No le dio tiempo a terminar la frase, una gran figura se abalanzó sobre el viejo campesino derribándole.
—¡Orcos! —gritó Roque y se apresuró a sacar de su bolsa de cuero el martillo para golpearlo. Mas tampoco tuvo tiempo. Otro orco encaramado al techo de una de las casas saltó tras él, golpeándole en la espalda y tirándole al suelo.
—¡Una emboscada! —gritó su padre levantándose con toda la rapidez que pudo.
Hiparco blandió su cuchillo delante de los dos orcos y los hizo separarse de su hijo, que yacía con el hombro siniestro dislocado por el tremendo golpe.

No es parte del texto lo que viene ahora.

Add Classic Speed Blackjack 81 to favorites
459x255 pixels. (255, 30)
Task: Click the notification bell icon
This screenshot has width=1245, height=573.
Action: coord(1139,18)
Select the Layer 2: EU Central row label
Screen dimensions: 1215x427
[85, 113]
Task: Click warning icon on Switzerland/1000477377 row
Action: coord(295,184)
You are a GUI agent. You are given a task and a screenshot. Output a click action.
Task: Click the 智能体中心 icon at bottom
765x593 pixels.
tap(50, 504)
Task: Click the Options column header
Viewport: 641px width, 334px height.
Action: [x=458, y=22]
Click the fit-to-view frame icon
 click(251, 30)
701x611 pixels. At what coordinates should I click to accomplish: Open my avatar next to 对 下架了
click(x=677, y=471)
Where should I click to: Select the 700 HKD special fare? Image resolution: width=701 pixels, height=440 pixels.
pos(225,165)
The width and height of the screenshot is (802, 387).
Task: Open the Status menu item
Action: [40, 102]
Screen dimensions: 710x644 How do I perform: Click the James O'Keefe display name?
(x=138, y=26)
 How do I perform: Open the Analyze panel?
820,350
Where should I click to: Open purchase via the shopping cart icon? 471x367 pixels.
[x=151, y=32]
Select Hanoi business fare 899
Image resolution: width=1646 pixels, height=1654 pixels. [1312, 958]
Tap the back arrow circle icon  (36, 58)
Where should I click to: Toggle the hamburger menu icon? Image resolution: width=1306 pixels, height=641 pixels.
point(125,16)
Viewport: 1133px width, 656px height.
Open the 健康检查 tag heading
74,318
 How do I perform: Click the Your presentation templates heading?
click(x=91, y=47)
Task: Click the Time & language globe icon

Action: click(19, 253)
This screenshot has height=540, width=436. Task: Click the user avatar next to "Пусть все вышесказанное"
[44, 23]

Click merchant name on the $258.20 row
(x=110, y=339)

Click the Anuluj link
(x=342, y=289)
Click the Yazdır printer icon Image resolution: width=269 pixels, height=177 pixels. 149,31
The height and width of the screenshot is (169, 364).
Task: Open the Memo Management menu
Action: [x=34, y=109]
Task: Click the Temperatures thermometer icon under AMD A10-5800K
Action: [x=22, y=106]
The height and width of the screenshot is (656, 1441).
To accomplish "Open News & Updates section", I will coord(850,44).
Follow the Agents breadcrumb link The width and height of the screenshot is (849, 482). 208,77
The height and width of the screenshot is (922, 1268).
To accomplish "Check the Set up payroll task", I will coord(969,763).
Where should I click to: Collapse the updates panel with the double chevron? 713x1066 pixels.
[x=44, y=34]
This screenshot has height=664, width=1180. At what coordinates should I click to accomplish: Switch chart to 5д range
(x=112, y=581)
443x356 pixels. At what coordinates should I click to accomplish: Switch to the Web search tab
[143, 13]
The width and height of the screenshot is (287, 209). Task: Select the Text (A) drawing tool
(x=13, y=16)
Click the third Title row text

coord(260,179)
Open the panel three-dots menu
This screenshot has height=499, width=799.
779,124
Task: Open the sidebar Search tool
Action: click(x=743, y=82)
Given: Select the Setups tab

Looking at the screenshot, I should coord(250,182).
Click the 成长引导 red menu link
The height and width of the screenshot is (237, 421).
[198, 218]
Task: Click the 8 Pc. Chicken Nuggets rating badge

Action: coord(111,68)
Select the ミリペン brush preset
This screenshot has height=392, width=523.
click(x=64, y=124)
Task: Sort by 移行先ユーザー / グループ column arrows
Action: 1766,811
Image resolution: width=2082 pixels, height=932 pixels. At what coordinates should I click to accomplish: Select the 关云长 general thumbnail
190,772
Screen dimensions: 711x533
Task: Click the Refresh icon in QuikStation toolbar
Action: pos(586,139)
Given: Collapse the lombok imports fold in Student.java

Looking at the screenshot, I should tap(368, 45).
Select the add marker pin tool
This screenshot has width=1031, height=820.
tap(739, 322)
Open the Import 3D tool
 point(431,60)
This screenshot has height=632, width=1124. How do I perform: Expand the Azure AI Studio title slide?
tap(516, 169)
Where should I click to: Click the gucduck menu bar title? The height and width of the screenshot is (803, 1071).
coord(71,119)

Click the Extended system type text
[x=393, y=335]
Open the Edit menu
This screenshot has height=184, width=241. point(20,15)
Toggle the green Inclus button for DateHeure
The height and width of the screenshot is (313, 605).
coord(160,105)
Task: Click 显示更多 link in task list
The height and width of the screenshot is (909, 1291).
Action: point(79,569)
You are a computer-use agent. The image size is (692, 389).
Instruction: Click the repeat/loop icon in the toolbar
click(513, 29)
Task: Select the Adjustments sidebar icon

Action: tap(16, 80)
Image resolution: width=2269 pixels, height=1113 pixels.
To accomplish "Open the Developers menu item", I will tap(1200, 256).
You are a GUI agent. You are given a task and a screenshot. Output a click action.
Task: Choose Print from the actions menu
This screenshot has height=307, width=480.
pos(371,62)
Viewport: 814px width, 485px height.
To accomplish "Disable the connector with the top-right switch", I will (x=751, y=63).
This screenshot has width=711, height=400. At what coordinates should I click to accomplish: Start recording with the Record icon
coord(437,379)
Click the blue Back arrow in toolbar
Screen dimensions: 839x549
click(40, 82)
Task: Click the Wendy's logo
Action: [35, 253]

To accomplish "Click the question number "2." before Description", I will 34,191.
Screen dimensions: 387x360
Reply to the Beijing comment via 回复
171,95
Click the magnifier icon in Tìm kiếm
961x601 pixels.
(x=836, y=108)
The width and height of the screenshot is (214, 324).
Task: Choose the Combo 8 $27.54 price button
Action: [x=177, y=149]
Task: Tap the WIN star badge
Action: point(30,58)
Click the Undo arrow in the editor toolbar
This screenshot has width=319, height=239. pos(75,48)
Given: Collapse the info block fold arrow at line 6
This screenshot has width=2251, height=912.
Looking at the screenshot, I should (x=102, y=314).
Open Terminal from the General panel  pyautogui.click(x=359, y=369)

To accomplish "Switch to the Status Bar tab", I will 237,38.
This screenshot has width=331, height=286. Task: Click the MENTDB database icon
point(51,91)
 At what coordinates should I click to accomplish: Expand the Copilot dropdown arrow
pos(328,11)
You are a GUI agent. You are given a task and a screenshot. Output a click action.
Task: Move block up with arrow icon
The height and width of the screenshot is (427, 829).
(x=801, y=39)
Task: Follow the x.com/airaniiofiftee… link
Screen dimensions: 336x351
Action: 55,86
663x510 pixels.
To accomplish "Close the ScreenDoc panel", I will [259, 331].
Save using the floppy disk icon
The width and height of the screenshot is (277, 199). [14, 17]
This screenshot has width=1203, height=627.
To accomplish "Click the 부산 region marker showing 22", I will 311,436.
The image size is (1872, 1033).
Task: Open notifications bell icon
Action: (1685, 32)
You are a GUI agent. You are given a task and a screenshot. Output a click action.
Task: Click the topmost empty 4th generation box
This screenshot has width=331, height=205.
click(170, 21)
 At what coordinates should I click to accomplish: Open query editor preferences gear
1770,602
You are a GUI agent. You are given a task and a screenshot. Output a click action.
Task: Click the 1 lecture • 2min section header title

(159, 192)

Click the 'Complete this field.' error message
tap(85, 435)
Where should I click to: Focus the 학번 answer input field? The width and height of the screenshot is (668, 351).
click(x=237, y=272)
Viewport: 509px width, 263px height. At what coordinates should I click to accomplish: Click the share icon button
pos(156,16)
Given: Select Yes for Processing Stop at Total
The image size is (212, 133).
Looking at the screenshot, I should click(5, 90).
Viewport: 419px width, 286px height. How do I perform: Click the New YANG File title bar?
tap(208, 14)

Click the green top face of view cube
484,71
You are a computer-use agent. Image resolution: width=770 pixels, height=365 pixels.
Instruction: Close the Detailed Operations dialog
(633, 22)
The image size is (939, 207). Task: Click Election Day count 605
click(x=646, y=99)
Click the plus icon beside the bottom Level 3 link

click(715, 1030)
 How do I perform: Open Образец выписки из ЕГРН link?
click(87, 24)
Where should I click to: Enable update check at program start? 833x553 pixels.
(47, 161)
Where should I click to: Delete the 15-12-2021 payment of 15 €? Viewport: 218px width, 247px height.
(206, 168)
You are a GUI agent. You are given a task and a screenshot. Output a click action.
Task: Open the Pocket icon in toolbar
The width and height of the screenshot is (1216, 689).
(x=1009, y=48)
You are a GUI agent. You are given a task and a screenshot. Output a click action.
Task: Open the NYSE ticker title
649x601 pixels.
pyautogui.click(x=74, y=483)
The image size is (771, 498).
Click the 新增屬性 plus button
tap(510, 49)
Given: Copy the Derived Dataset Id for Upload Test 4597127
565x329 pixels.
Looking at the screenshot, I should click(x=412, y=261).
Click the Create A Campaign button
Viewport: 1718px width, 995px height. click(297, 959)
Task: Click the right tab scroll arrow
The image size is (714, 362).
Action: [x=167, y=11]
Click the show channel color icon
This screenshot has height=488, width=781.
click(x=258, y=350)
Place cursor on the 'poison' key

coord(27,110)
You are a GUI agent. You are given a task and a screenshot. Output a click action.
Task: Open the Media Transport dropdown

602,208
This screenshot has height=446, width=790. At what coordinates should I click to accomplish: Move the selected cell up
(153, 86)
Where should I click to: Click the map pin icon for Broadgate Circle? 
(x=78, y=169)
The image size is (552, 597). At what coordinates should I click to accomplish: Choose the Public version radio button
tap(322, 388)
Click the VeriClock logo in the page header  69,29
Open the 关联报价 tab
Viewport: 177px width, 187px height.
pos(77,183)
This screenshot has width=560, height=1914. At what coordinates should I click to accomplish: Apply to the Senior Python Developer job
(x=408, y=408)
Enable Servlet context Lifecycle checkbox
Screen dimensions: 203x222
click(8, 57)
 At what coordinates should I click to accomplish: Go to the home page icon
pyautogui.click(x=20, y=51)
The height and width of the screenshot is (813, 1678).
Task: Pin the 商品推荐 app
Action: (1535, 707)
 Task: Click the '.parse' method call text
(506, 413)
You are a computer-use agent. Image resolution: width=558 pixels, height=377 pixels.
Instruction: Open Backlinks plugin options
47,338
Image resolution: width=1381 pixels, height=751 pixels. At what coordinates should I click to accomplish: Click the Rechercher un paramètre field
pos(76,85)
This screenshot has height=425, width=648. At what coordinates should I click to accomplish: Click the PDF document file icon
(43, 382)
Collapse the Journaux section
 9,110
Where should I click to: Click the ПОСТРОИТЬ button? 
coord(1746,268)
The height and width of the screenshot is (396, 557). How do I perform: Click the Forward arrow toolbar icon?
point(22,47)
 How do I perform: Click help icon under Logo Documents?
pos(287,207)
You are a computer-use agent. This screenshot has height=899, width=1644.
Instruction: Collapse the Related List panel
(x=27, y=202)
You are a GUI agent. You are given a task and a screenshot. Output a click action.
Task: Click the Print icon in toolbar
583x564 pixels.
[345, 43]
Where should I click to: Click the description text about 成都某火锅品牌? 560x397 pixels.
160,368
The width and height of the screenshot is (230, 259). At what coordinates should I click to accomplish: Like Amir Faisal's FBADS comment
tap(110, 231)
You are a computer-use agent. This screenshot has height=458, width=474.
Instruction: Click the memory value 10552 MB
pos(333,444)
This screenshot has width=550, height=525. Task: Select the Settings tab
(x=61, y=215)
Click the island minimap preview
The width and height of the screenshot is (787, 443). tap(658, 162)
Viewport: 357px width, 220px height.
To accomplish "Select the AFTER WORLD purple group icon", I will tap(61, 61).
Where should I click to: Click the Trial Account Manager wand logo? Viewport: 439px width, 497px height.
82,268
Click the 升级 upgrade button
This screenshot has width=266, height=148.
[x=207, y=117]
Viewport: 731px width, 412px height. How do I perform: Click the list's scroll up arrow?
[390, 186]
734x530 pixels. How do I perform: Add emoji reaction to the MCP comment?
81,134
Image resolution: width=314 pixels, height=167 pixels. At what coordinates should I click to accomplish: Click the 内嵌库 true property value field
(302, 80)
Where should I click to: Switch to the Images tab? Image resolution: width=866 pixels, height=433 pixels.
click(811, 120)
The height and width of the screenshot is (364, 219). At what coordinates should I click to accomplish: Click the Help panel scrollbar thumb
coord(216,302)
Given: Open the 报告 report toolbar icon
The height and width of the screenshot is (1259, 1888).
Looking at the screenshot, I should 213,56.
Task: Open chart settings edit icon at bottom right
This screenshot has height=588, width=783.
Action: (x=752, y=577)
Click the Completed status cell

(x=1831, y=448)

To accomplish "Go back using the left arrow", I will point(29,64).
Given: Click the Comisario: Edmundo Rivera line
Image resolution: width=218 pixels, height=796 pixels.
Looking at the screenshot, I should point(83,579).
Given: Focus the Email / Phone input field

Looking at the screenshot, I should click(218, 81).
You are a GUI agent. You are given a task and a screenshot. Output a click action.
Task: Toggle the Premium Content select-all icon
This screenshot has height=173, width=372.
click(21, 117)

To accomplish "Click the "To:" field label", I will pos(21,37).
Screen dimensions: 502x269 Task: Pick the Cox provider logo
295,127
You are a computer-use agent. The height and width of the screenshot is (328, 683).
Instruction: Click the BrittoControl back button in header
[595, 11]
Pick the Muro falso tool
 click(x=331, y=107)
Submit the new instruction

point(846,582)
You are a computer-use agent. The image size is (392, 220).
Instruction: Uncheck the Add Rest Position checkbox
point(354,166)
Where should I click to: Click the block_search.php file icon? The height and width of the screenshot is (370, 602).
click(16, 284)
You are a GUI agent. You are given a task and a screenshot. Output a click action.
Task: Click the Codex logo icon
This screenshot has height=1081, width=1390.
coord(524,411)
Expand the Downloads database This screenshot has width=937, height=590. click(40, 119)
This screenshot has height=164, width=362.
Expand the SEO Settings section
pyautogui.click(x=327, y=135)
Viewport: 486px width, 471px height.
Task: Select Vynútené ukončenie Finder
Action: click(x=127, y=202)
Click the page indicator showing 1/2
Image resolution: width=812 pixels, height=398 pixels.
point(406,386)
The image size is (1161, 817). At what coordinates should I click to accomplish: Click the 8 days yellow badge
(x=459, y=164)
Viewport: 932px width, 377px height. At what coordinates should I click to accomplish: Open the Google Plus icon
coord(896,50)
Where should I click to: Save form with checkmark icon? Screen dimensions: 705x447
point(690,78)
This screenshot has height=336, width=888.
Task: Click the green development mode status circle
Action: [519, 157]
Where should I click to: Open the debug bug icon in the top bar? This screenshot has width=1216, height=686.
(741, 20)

Las dos criaturas no atacaron, se mantuvieron a distancia y dejaron que Hiparco se percatase de lo que ocurría. Efectivamente, los habitantes de la villa estaban allí, pero recluidos en una zona de la plaza donde al menos dos docenas de orcos los controlaban, además, otros tantos permanecían escondidos detrás de carros y barriles o en los tejados de las casas. Varios arqueros orcos con sus flechas envenenadas apuntaban a los campesinos, obligándolos a servir de cebo para los que iban viniendo so pena de tener una muerte lenta y muy dolorosa.
Que ellos habían tocado las campanas para dar el aviso y atraer así a la población, parecía algo seguro. Estaban a doscientos metros de la muralla del castillo pero de las tropas del conde no había ni rastro. Un escalofrío recorrió el cuerpo de Hiparco al darse cuenta de que no había nada que hacer. Algunos de sus vecinos levantaron un poco la mirada para observar, otra vez, la dura escena que se repetía cada vez que llegaba alguien.
—¿Qué queréis? —gritó el campesino con voz ronca.
—Está bien viejo... creo que ya comprendes —dijo un tercer orco acercándose a ellos—. Primero tira tu arma y que tu acompañante también lo haga.
Hiparco se percató al instante de que el enorme orco que acababa de aparecer hablaba un perfecto idioma humano, lo que significaba que había estado mucho tiempo rodeado de ellos. El hombre dejó caer su cuchillo y, a un gesto de su mano, su hijo hizo lo mismo con el martillo.
—¿Cómo te llamas? —preguntó el orco.
La pregunta sorprendió tanto al padre como a su hijo. ¿Por qué unos seres tan bárbaros querrían saber el nombre de sus rehenes? Según los relatos contados de generación en generación, los orcos mataban a sus víctimas sin el menor interés hacia estas. Su naturaleza sanguinaria carecía de consideración. Un puñetazo propinado por el orco que lo había derribado lo sacó de su pensamiento.